Gerade deshalb halte ich nichts (mehr) davon. Es ist eine traurige und armselige Sache. Selbst wenn einem Unrecht getan wurde. Rache macht mich jedenfalls nicht glücklich. Ich weiß es aus Erfahrung. Man verzeiht letztlich um seiner selbst willen, damit man weitergehen kann, damit man nicht anhaftet. Wir alle machen Fehler. Manchmal verletzen wir jemanden, manchmal werden wir verletzt. So ist es leider. Verletzungen, Zurückweisung und Ablehnung gehören zum Leben. Die Kunst besteht darin, einmal öfter aufzustehen, als umzufallen, Verletzungen als Möglichkeiten für persönlichen Wachstum zu sehen und -irgendwann- zu verzeihen und mit einer Sache fertig zu sein. Wer sich in eine Sache verbeißt, will den Konflikt. Auch du verletzt Menschen, einfach dadurch, wie du bist, durch deine Handlungen und Entscheidungen und Worte. Die meisten Menschen handeln nicht gegen andere, aber für sich. Rache ist Kindergarten. Aber viele Erwachsene sind ja nicht wirklich erwachsen.
Natürlich ist mir der Reflex, Rache nehmen zu wollen, nicht fremd, aber ich finde ihn schon ein halbes Leben so armselig, dass ich ihm nie nachgeben würde und solchen Gelüsten ganz bewusst mit der Erkenntnis, dass ich stark bin, mich von Tiefschlägen erholen kann und dass ich letzten Endes alles überstehen und in Vergebung umwandeln kann, dass auf mich noch so viel Schönes wartet, dass ich keine Lust darauf habe, im Dreck zu wühlen, gegensteuere. Ich bin froh und dankbar, dass ich keine Rache nehmen muss, dass ich weitergehen kann, dass ich mich nicht von anderen in einen Sumpf der Niederträchtigkeiten ziehen lasse. Rache ist etwas für Menschen, die nicht besser sind, als die, an denen sie sich rächen.

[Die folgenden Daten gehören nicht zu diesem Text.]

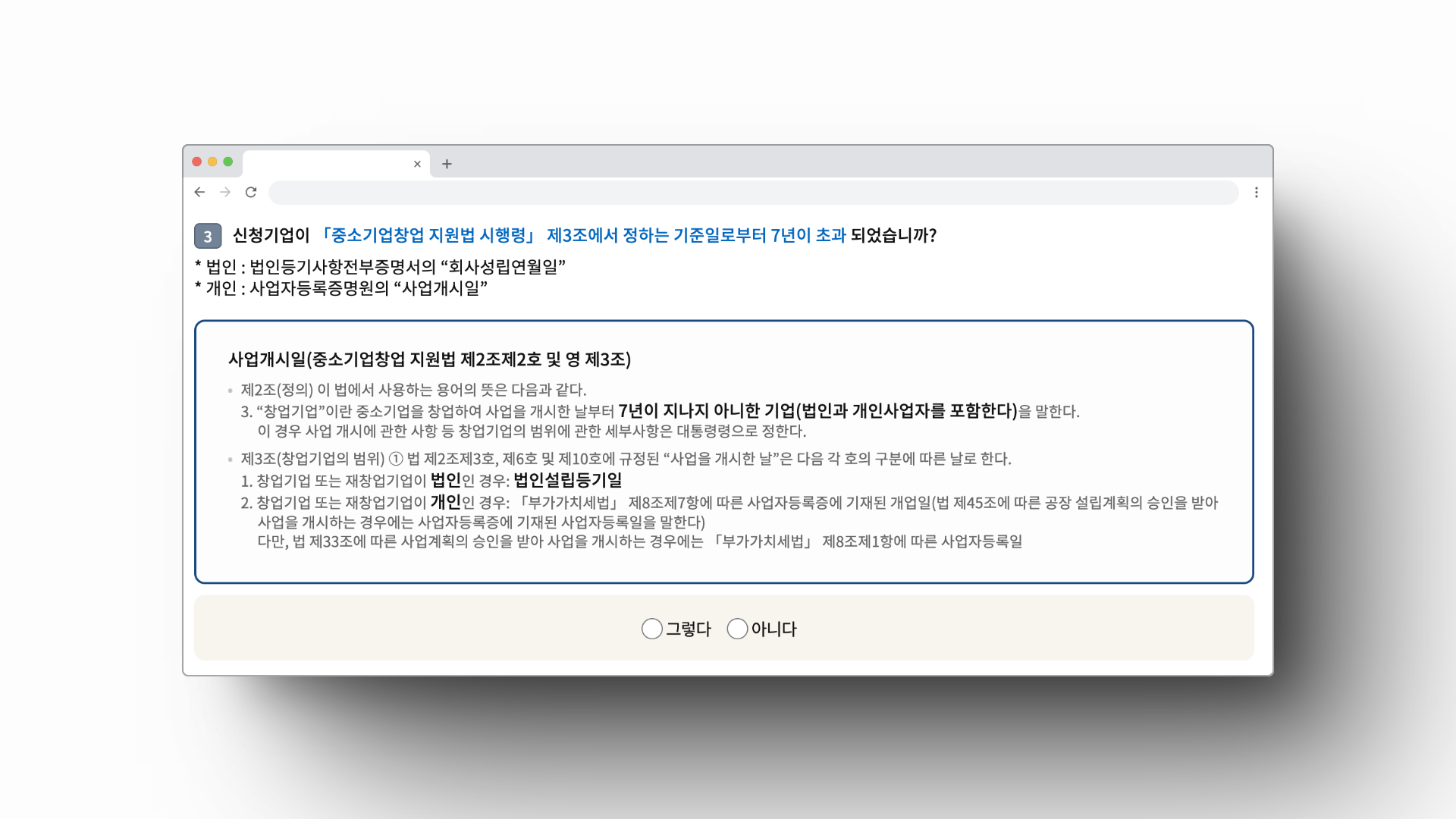Click the browser forward arrow
Viewport: 1456px width, 819px height.
pos(225,193)
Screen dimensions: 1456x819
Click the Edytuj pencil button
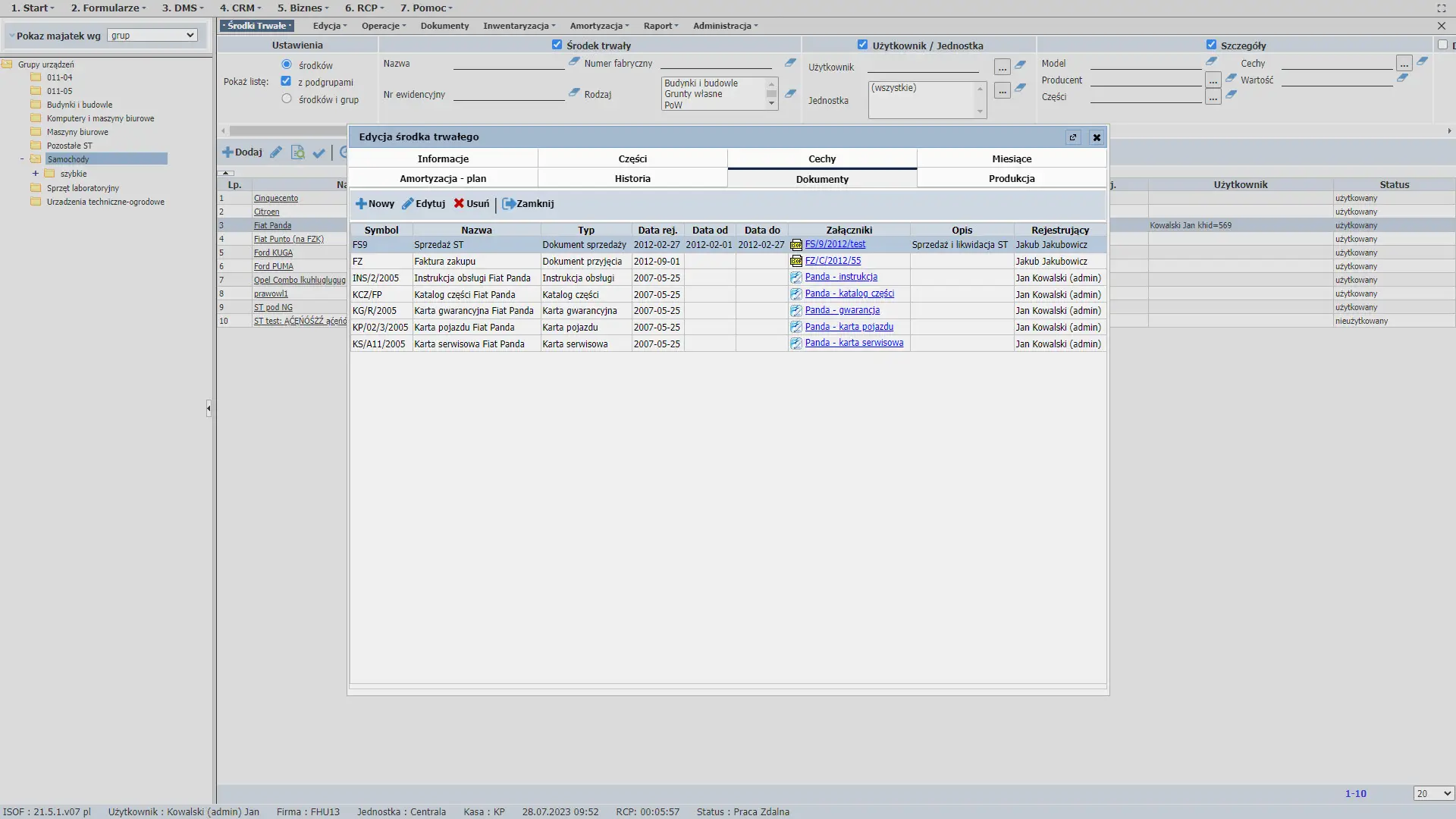423,204
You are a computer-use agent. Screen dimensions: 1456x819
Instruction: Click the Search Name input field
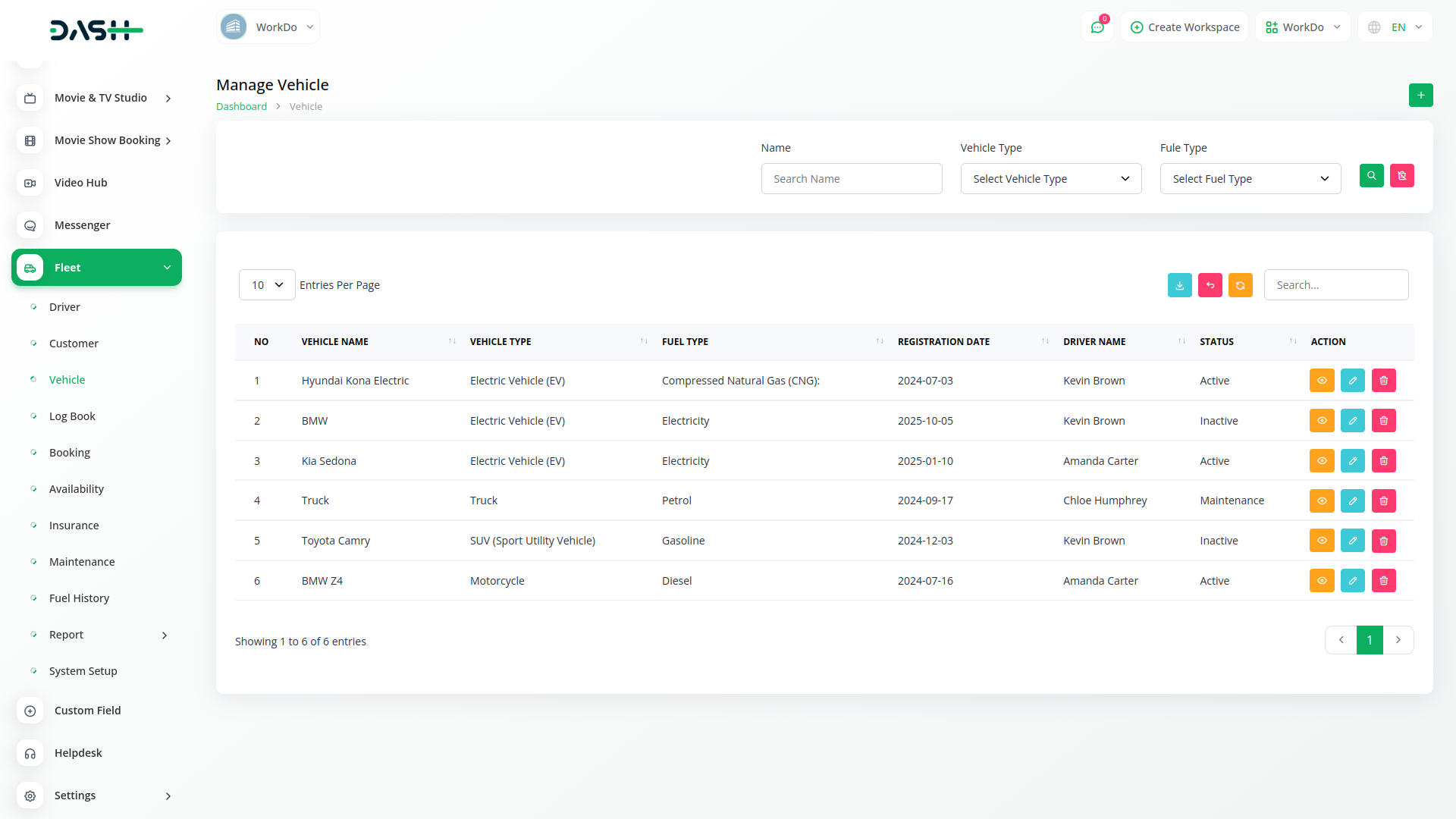(851, 179)
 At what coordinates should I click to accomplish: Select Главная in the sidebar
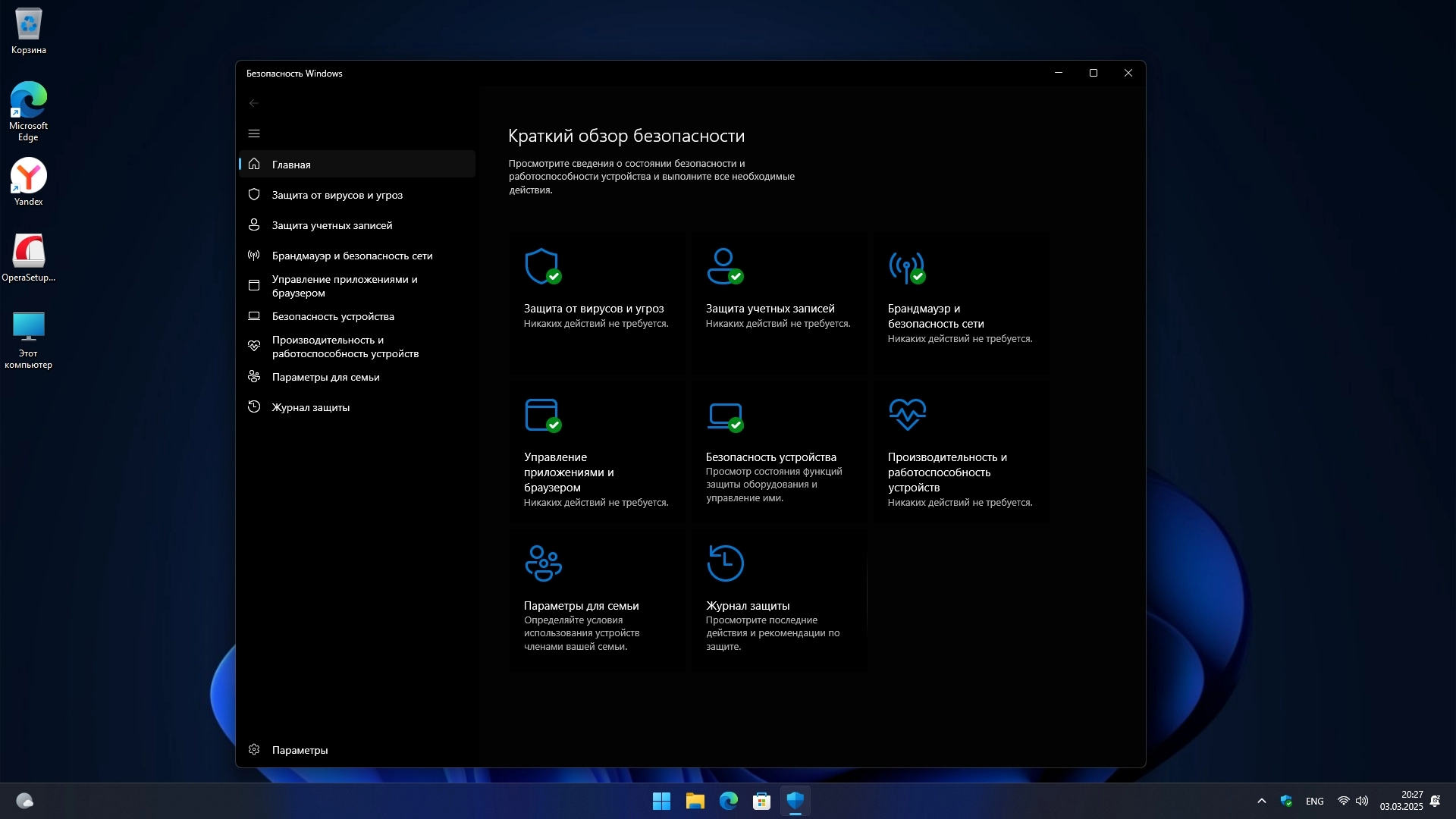pos(291,165)
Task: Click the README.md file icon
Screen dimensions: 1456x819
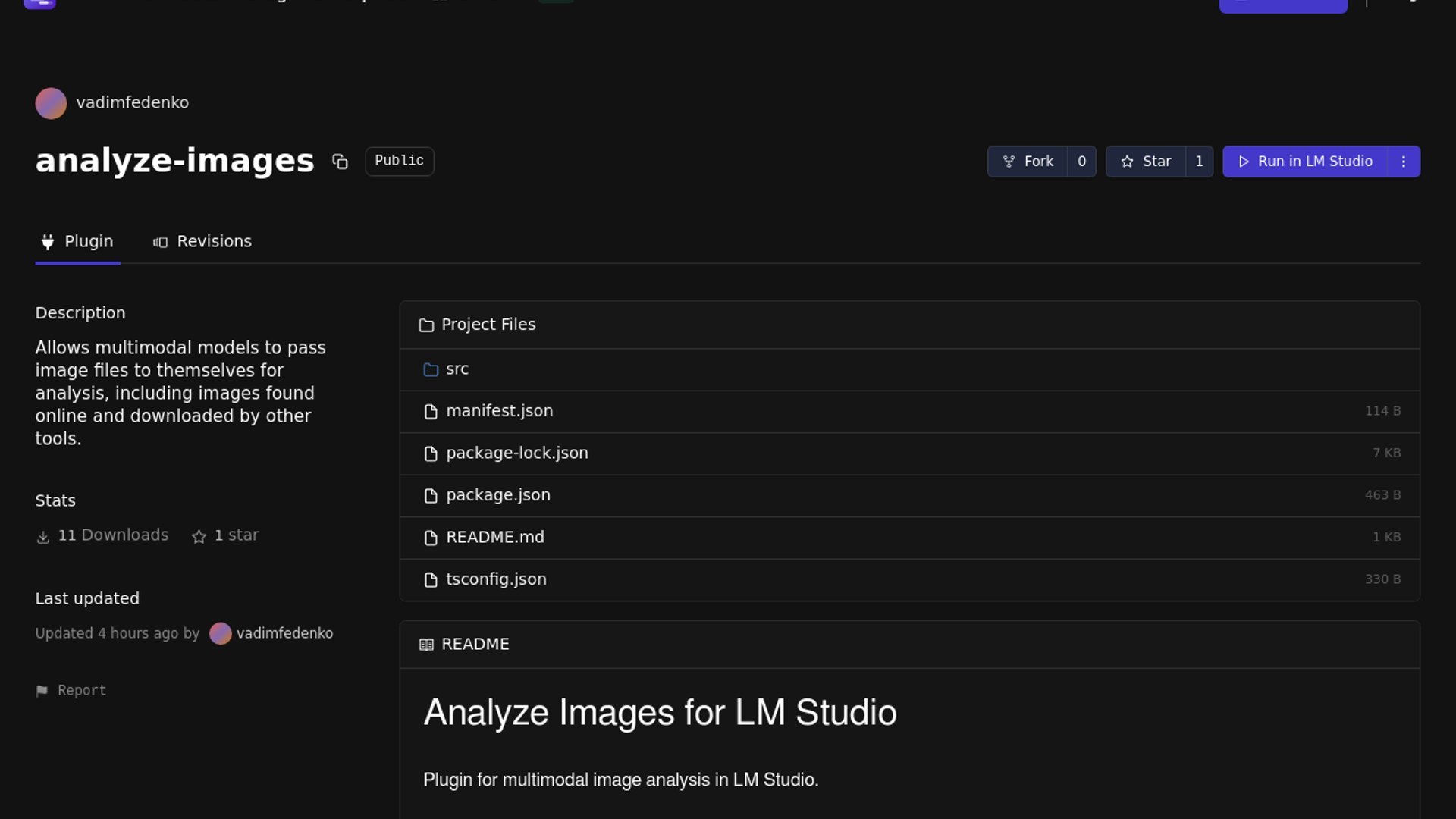Action: coord(431,538)
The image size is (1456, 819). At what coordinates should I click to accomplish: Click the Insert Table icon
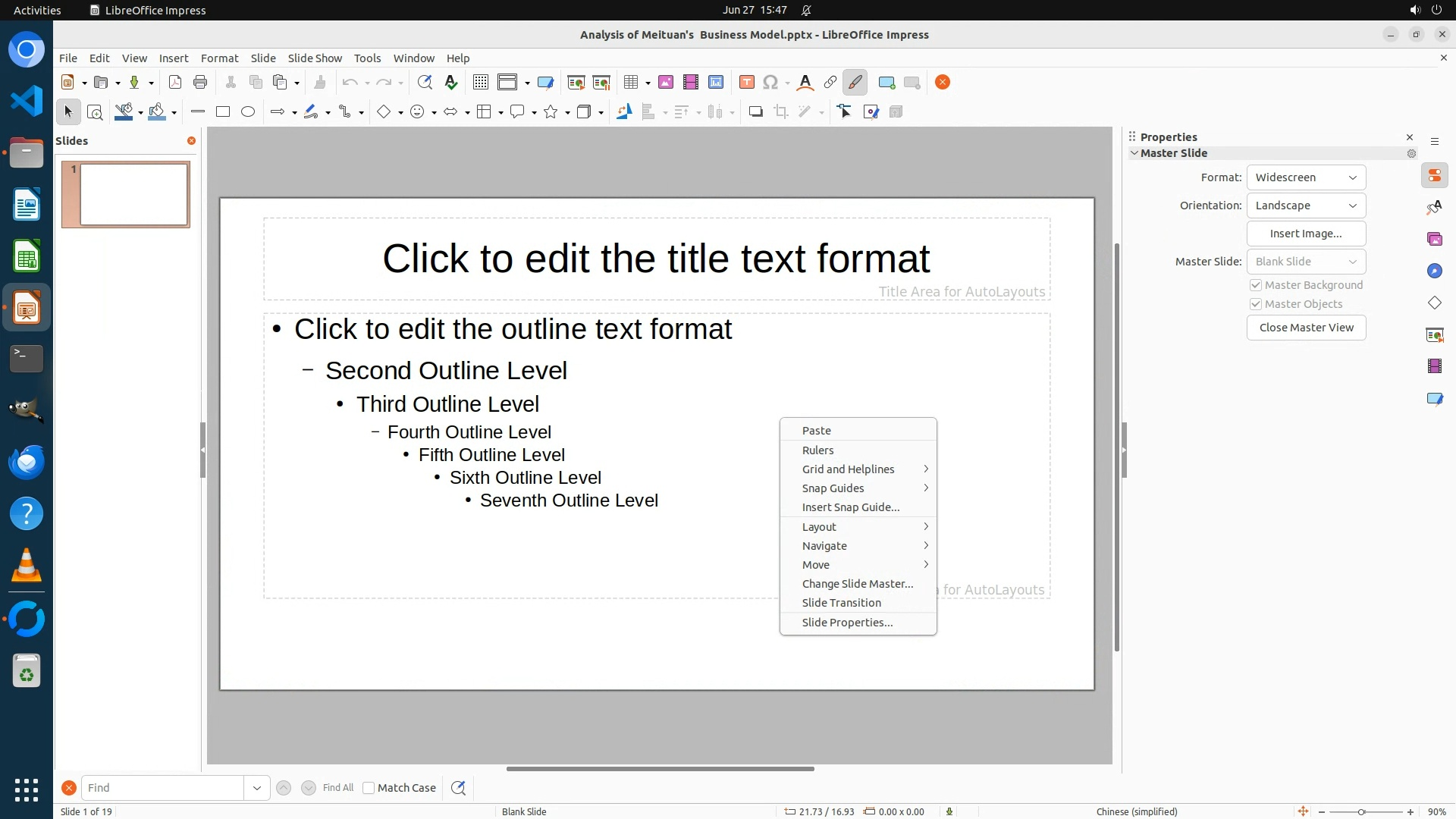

Mich interessiert kein Kampf, um etwas, was man mir nicht freiwillig gibt. In einer Umgebung, in der Rache notwenig ist, möchte ich nicht sein. Rache macht einen zum Opfer. Ich bin Überlebende. Ich bin auch sehr oft sehr verletzt worden. Ich erachte als Privileg, weitergehen zu können, gestärkt aus solchen Erfahrungen hervorzugehen, Lektionen mitzunehmen, aber mich nicht auf ein Niveau der Niederträchtigkeit zu begeben. Rache ist ein mieses kleines armseliges Gefühl. Vor Menschen, die sich rächen, habe ich keinen Respekt. Es tut mir leid.
Und: Oft tun Menschen etwas für sich und nicht gegen den anderen. Du weißt nicht, warum der Vater, wenn es denn so ist, die Beziehung zwischen dir und seiner Tochter nicht wünschte. Er hat ein Recht auf diese Einstellung und es war nicht unbedingt ein Akt der Aggression gegen dich. Er muss gar nichts gegen dich haben, aber aus welchen Gründen auch immer, warst du ihm als Partner der Tochter nicht recht.
Du bist keine unangreifbare Instanz der Wahrheit. Du entscheidest nicht, was falsch und richtig ist und wie Menschen die Welt sehen oder wie sie dich wahrnehmen. Deine Bedürfnisse stehen nicht über jenen anderer. Wenn Menschen dich aus irgendeinem Grund nicht als guten Umgang für ihr Kind sehen, so dürfen sie so denken.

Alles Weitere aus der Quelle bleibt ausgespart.